More details on our pre-requisites page.

Schedule

Day 1

Time Activity
09:00 - 10:30 Functions 1
10:30 - 11:00 Coffee break
11:00 - 12:30 Functions 2
12:30 - 13:30 Lunch break
13:30 - 15:00 Iteration 1
15:00 - 15:30 Coffee break
15:30 - 17:00 Iteration 2

Instructors

Emma Rand
Senior Lecturer, University of York
Emma Rand is a Senior Lecturer in the Department of Biology at the University of York where she specializes in teaching data science and reproducibility, particularly to those who do not see themselves as programmers. She leads a UKRI funded project called Cloud-SPAN which trains researchers in cloud-based high performance computing for 'omics.
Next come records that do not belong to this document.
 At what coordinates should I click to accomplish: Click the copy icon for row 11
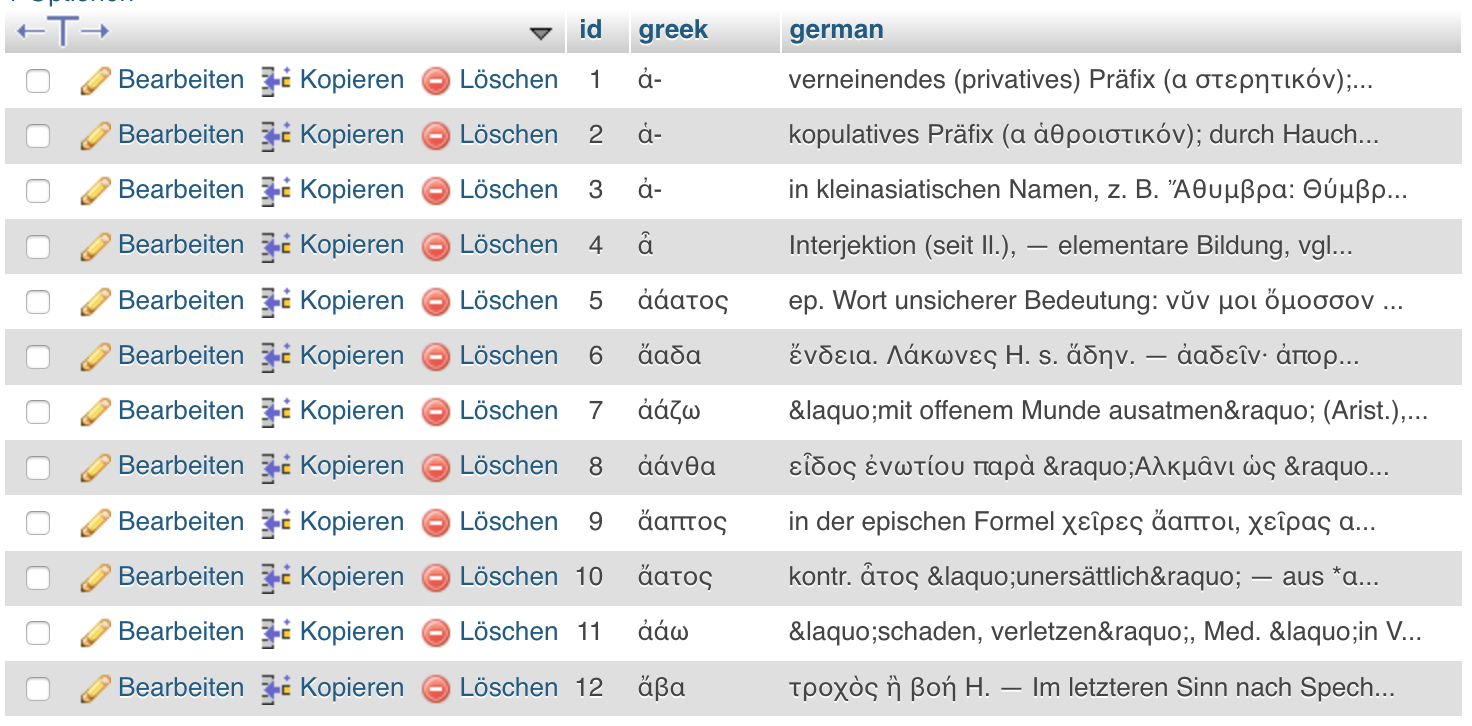click(x=276, y=632)
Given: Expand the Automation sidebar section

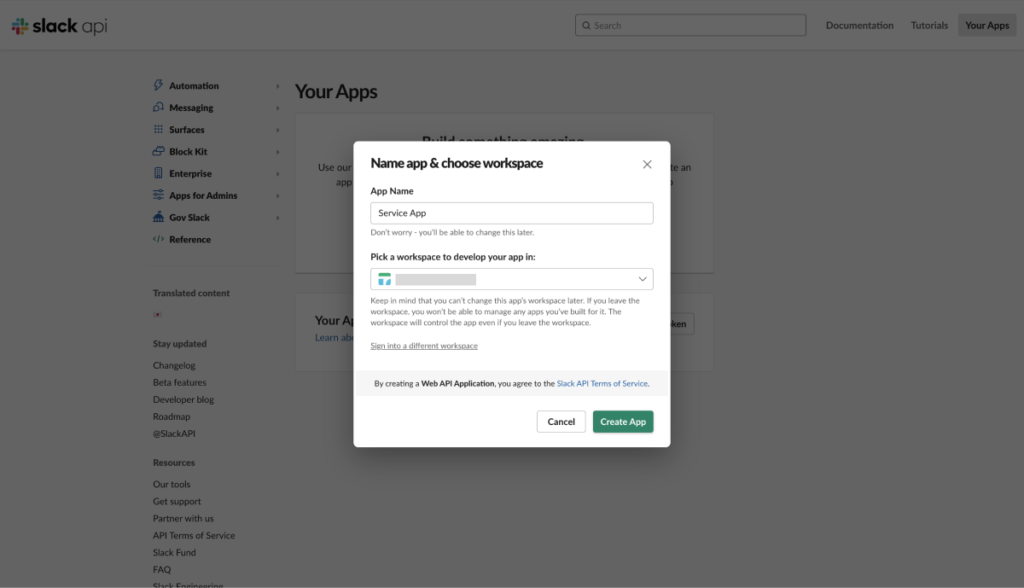Looking at the screenshot, I should (278, 86).
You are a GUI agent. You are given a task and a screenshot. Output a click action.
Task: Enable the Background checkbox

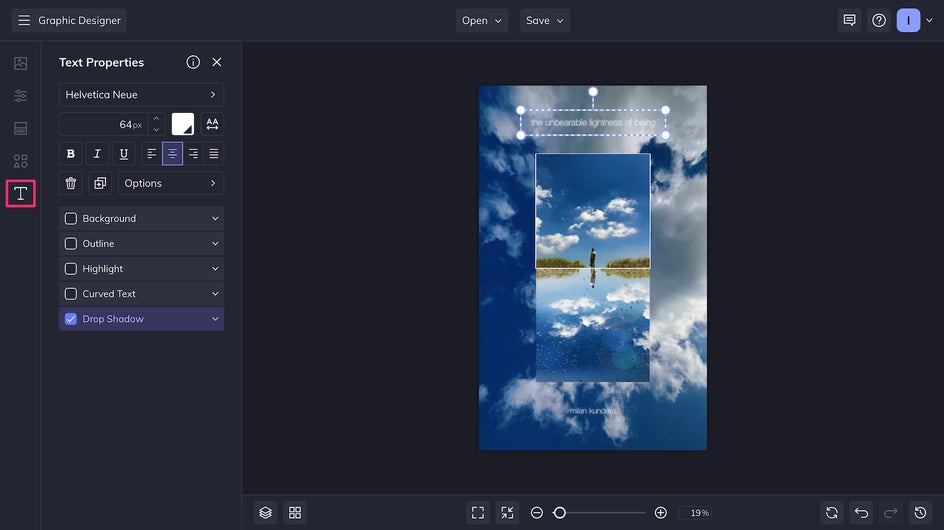(x=70, y=219)
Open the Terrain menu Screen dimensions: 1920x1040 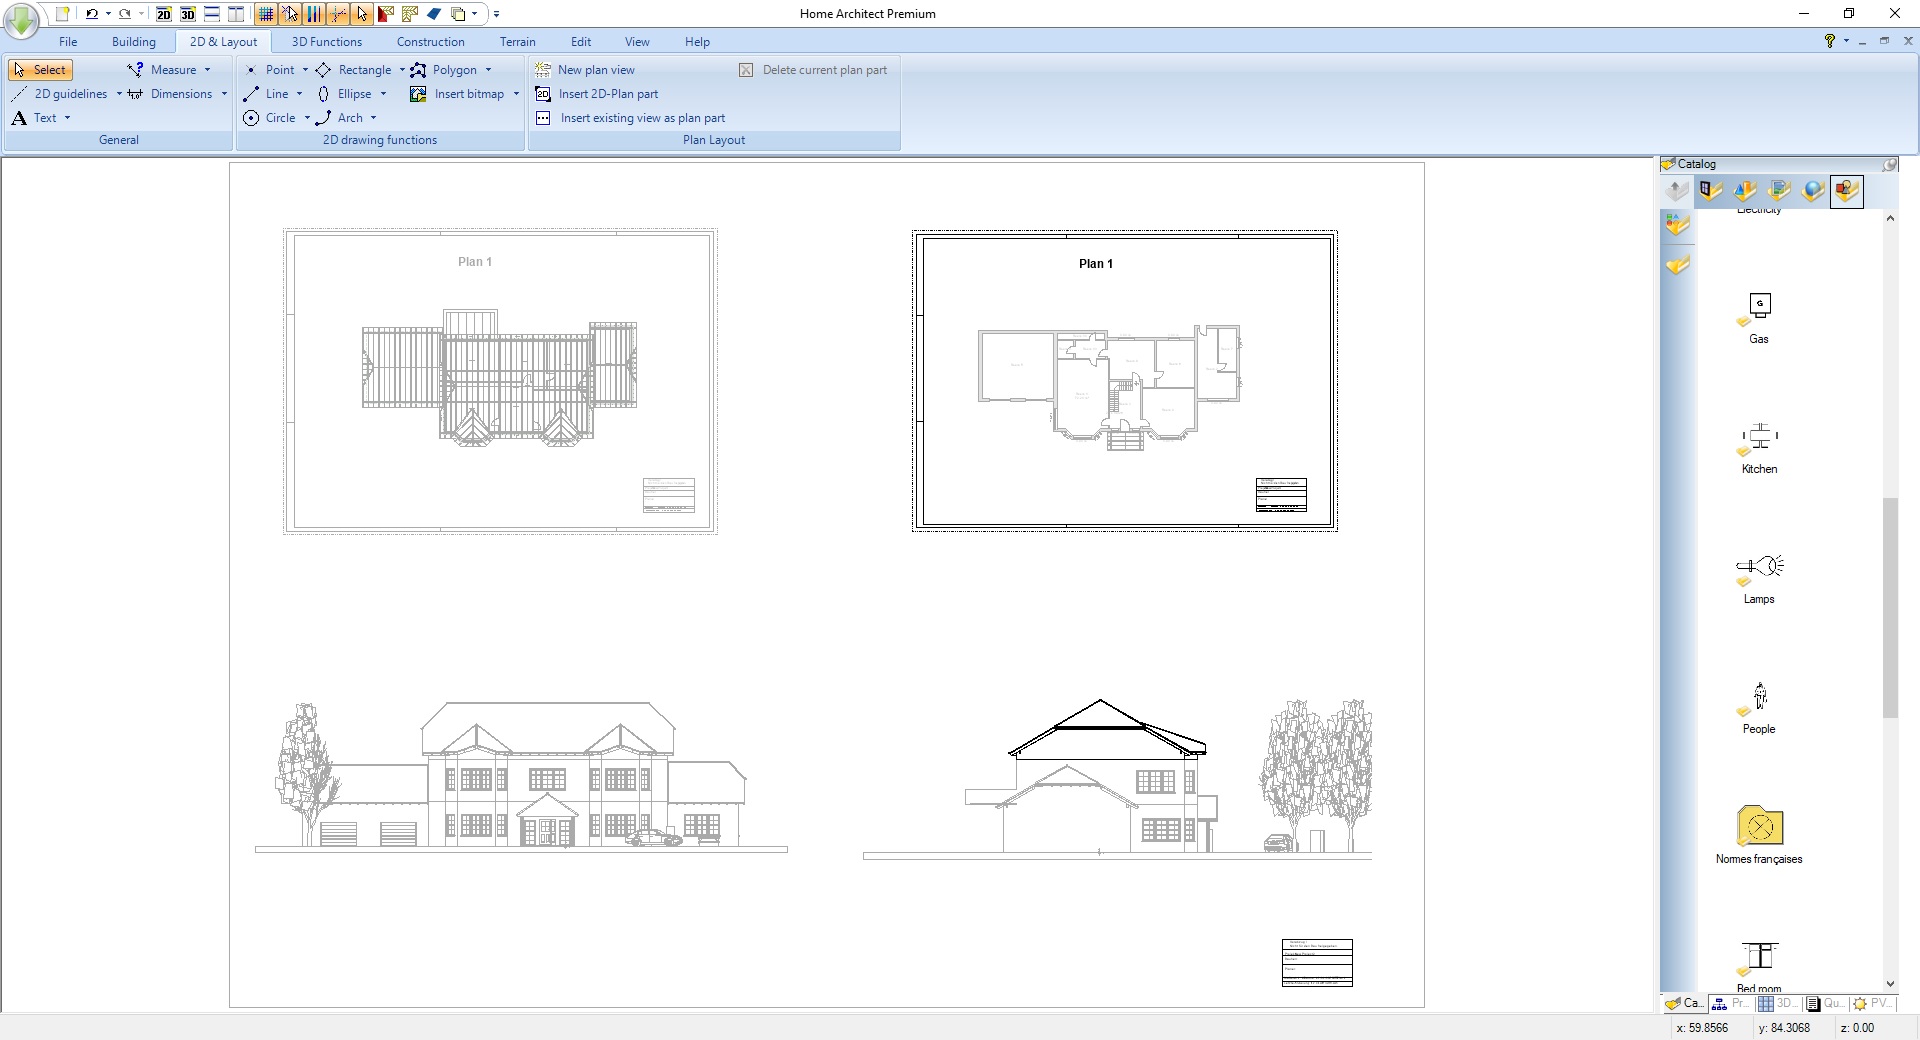[x=516, y=41]
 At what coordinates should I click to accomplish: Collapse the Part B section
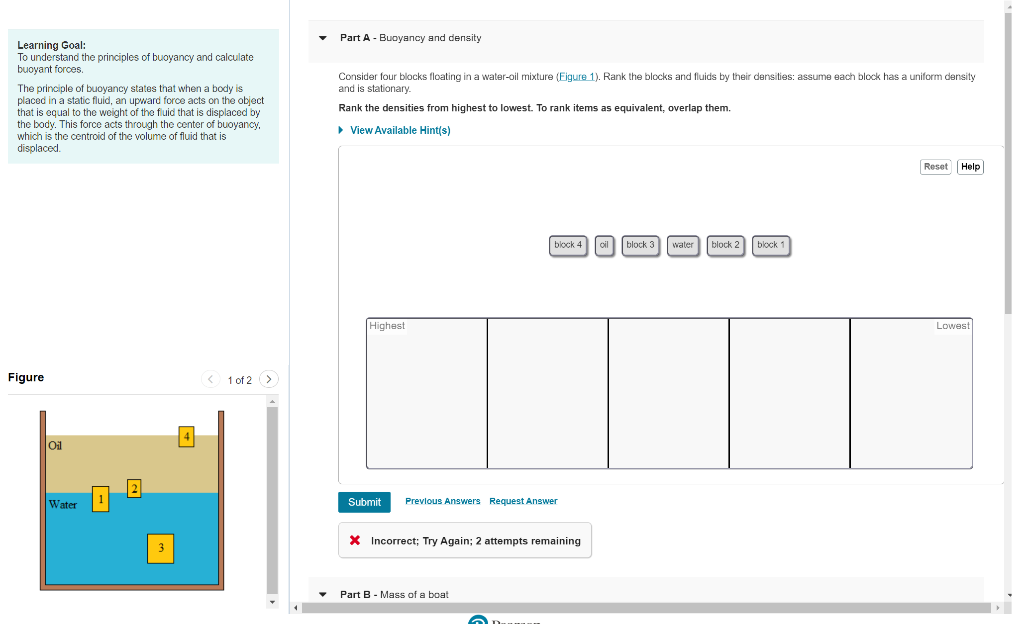(323, 595)
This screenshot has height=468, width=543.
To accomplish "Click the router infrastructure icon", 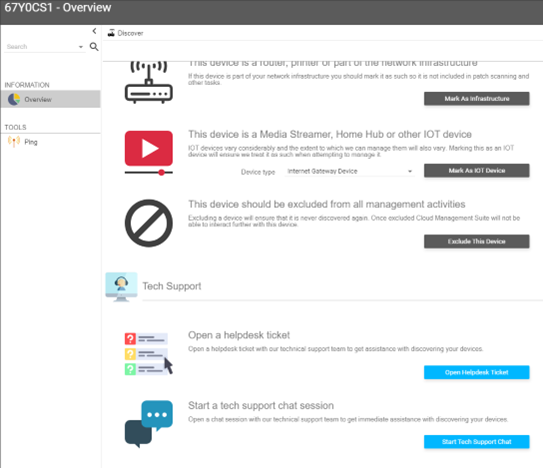I will (x=149, y=82).
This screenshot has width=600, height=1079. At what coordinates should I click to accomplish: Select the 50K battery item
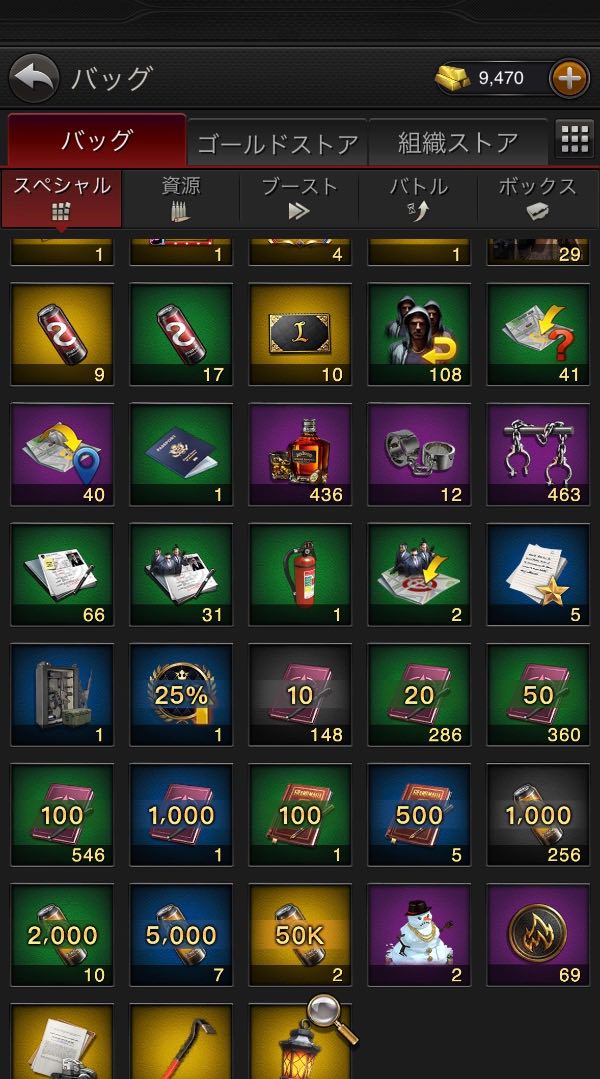(300, 935)
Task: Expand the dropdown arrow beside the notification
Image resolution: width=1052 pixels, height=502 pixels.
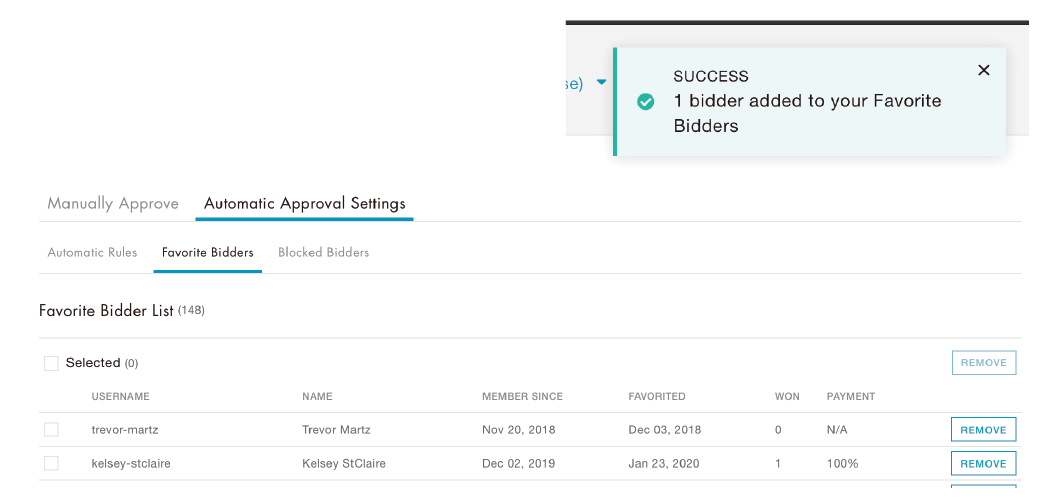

She is a Software Sustainability Institute Fellow, a Teaching team lead for R Forwards and delivers data science training for the Royal Society of Biology and the Biochemical Society.

Ian Lyttle
Data Scientist, Schneider Electric
Ian Lyttle is a Data Scientist at Schneider Electric. His technical interests include visualization, interactivity, and functional programming. He is a community contributor to tidyverse and r-lib, and maintains CRAN packages including {vegawidget} and {boxr}. He has delivered tutorials on a variety of R topics at UseR!, Uncoast Unconf, and the Iowa State University Graphics Group.


This work is licensed under a Creative Commons Attribution 4.0 International License.